_Stated exercise:_ Reproduce, word for word, the rows below from the line containing "Viewport: 604px width, 563px height." through the last line, inclusive. Omit the pictures.

[Click-target data]
· · ·

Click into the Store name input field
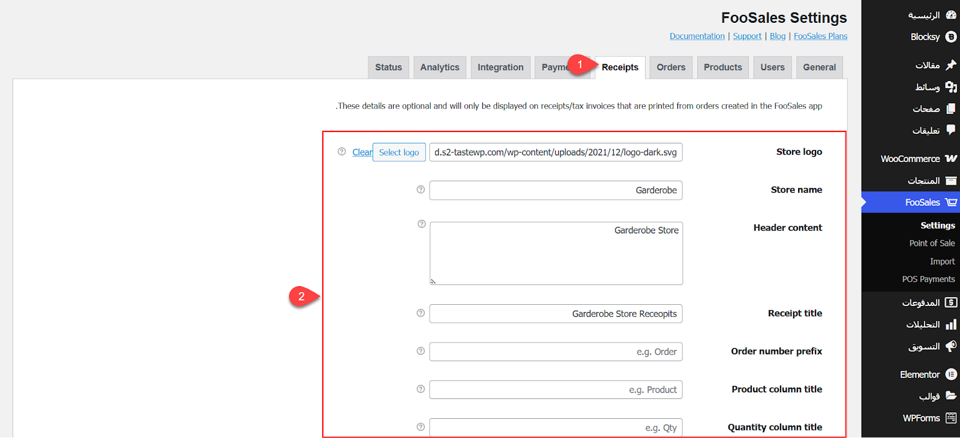 [x=556, y=190]
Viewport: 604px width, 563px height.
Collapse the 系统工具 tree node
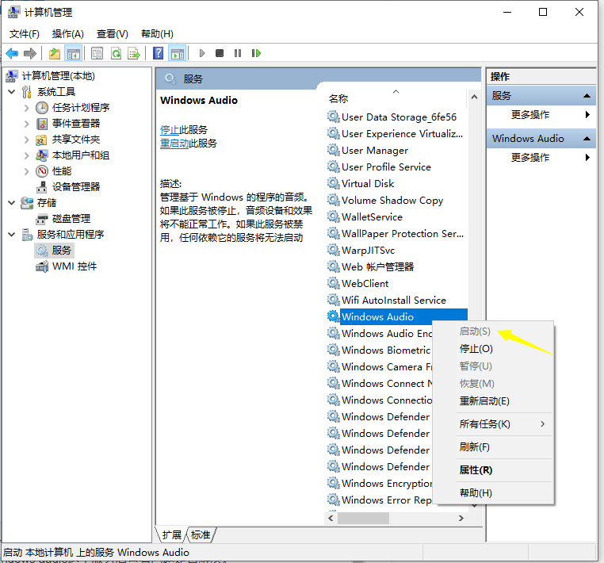[12, 92]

· · ·

_Exercise result:_
Viewport: 604px width, 563px height.
Collapse the 系统工具 tree node
[12, 92]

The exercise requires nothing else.